A agência do bairro Saudade, em Barra Mansa, consta na lista para ser fechada pela ECT – Foto: Fábio Guimas

No início do mês, moradores do bairro Saudade realizam abaixo-assinado encaminhado à direção da ECT e ao prefeito Rodrigo Drabe, contra o fechamento da agência. “Sem essa agência, todos terão que seguir ao centro da cidade para utilizar os serviços dos Correios. Nosso documento será entregue ao prefeito Rodrigo Drable e autoridades estaduais que poderão, junto com o sindicato, defender o interesse dos moradores”, afirmou o presidente da Associação de Moradores do Bairro Saudade, André Paulo Rodrigues de Carvalho.

CORREIOS JUSTIFICAM O FECHAMENTO

A direção dos Correios informou ao A VOZ DA CIDADE que “dando sequência ao processo de readequação da rede de atendimento iniciado em 2018, os Correios migrarão para outras unidades as atividades de 161 agências em todo o país, até o dia 5 de julho de 2019. No Estado do Rio de Janeiro, serão 30 agências. Os empregados dessas agências serão transferidos para outras agências ou poderão optar pelo reenquadramento de atividade. O atendimento será absorvido por outras agências próximas, sem prejuízo da continuidade e da oferta de serviços e produtos”.

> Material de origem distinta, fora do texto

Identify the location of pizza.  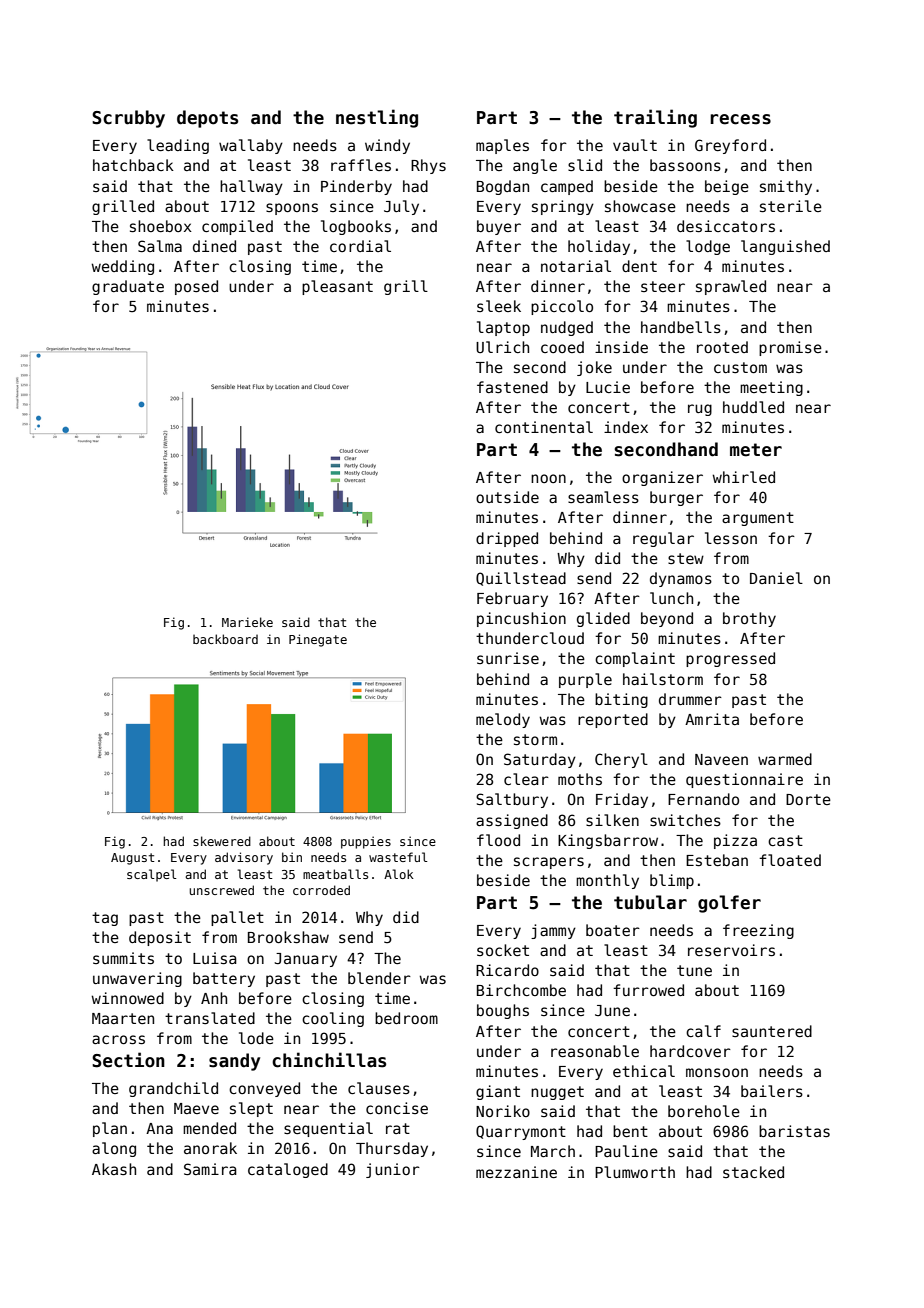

Sobre as unidades que constam na lista de desativação, os Correios disseram que “as unidades que serão desativadas ocupam imóveis alugados e estão muito próximas de outras. Atualmente, os Correios possuem cerca de 11 mil pontos de atendimento em todo o país, sendo a única empresa pública presente em mais de 5.500 municípios brasileiros”.